X-ray structural analysis of magnesium-containing Serratia marcescens endonuclease]

The three-dimensional crystal structure of the DNA/RNA nonspecific endonuclease from Serratia marcescens was refined at the resolution of 1.07 A to R factor of 12.4% and Rfree factor of 15.3% using the anisotropic approximation. The structure includes 3924 non-hydrogen atoms, 715 protein-bound water molecules, and a Mg2+ ion in each binding site of each subunit of the nuclease homodimeric globular molecule. The 3D topological model of the enzyme was revealed, the inner symmetry of the monomers in its N- and C-termini was found, and the local environment of the magnesium cofactor in the nuclease active site was defined.

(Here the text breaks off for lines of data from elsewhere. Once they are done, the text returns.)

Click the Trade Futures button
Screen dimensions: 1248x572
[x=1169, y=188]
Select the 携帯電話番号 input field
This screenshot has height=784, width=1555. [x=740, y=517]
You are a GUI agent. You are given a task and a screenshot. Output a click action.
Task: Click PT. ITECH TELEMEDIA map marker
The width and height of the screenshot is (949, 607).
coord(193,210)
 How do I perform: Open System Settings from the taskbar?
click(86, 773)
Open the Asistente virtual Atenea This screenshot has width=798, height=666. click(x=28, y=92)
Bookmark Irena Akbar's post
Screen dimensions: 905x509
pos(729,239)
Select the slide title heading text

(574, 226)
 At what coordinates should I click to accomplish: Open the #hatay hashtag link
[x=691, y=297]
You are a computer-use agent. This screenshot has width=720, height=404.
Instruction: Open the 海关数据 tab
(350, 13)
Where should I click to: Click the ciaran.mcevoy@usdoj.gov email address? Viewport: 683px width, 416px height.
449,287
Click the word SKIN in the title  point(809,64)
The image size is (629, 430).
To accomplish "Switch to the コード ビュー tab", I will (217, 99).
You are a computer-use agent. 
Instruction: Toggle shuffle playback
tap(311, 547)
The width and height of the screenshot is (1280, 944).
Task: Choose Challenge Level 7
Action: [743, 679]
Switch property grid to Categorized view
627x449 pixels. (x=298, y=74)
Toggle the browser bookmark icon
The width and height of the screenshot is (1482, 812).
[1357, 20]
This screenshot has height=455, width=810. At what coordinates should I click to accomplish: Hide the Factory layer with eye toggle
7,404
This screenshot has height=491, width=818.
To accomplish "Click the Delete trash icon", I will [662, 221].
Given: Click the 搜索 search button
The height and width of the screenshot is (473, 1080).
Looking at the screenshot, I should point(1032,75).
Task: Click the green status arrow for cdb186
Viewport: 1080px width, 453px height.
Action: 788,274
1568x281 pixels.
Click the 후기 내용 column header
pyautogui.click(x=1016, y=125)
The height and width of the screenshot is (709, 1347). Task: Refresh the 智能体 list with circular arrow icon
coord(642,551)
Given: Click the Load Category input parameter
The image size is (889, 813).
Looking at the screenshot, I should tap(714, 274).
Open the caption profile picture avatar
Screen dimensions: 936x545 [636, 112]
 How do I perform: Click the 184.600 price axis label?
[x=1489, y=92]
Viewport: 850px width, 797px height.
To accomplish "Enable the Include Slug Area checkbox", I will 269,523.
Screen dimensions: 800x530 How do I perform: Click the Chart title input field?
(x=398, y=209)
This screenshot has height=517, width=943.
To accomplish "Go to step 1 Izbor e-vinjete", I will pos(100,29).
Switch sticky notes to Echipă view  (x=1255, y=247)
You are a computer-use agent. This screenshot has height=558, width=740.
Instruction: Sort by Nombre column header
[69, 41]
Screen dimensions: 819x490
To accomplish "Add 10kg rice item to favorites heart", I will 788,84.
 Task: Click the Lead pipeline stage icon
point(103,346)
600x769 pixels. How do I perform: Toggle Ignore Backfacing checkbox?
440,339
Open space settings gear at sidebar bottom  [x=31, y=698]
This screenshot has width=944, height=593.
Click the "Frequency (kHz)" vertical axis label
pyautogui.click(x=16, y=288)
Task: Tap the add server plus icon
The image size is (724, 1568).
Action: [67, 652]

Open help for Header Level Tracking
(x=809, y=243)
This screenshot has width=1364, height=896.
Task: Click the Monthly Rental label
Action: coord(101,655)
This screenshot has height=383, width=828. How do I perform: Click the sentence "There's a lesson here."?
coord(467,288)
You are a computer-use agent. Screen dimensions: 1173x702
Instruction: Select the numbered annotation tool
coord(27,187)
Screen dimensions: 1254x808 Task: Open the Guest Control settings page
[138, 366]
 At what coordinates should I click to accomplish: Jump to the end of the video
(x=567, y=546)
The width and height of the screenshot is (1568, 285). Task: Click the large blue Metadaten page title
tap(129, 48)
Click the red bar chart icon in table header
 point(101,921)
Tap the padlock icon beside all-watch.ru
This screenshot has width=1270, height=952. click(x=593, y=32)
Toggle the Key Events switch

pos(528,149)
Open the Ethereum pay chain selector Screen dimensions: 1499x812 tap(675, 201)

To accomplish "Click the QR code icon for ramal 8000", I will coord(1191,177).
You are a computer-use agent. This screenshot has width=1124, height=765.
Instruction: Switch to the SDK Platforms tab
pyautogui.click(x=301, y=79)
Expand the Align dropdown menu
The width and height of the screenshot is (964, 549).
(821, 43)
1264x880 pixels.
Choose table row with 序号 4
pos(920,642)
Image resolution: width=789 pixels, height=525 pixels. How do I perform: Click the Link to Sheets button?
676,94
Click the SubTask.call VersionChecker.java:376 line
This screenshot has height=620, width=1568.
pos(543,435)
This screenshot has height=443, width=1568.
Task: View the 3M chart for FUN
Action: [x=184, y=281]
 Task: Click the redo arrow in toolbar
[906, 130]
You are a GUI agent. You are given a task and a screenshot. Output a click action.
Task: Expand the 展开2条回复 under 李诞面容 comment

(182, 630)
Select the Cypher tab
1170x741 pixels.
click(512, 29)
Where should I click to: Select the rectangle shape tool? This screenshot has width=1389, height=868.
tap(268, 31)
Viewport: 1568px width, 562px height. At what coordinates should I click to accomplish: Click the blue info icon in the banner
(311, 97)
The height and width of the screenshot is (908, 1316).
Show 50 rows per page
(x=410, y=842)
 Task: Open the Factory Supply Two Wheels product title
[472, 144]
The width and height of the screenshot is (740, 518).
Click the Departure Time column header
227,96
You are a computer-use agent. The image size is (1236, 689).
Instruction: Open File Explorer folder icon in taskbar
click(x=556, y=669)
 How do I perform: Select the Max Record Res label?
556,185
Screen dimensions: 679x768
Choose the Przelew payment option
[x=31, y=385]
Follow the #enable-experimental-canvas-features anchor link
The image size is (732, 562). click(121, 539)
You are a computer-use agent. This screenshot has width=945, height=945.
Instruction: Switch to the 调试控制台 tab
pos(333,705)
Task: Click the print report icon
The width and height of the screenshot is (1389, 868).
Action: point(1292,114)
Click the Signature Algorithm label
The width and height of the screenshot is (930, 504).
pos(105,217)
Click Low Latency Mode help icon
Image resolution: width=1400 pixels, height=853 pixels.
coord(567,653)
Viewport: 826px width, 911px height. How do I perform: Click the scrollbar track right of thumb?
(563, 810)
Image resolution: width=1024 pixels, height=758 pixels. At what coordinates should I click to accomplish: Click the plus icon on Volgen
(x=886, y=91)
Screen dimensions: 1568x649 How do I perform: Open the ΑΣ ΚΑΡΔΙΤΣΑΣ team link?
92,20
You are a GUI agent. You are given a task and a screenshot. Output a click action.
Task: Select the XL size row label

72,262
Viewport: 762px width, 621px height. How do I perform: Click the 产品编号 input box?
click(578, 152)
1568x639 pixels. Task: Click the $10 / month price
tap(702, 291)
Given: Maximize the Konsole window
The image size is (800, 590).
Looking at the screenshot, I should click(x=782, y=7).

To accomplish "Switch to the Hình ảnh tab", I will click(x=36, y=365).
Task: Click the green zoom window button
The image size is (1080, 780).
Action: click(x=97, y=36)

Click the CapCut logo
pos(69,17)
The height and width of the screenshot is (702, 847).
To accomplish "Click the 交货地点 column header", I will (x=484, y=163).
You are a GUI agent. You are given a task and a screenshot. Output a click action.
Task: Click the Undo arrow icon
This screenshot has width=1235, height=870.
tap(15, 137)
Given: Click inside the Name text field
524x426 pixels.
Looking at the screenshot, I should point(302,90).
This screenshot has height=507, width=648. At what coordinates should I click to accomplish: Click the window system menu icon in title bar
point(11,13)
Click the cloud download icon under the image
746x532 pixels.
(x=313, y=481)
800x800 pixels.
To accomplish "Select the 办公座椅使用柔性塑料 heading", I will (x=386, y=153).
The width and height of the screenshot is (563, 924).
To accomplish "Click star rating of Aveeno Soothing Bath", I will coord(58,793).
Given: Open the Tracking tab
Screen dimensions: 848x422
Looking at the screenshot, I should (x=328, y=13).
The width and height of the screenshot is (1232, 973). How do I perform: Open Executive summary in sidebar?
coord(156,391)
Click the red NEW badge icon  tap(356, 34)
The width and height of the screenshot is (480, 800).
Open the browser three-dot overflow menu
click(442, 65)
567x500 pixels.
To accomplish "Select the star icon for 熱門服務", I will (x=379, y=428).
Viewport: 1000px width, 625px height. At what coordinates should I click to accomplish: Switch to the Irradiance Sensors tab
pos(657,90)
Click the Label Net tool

Mg2+ ion was found to be bound to the Asn119 residue and surrounded by five associated water molecules that form an octahedral configuration. The coordination distances for the water molecules and the O delta 1 atom of Asn119 were shown to be within a range of 2.01-2.11 A. The thermal factors for the magnesium ion in subunits are 7.08 and 4.60 A2, and the average thermal factors for the surrounding water molecules are 11.14 and 10.30 A2, respectively. The region of the nuclease subunit interactions was localized, and the alternative side chain conformations were defined for 51 amino acid residues of the nuclease dimer.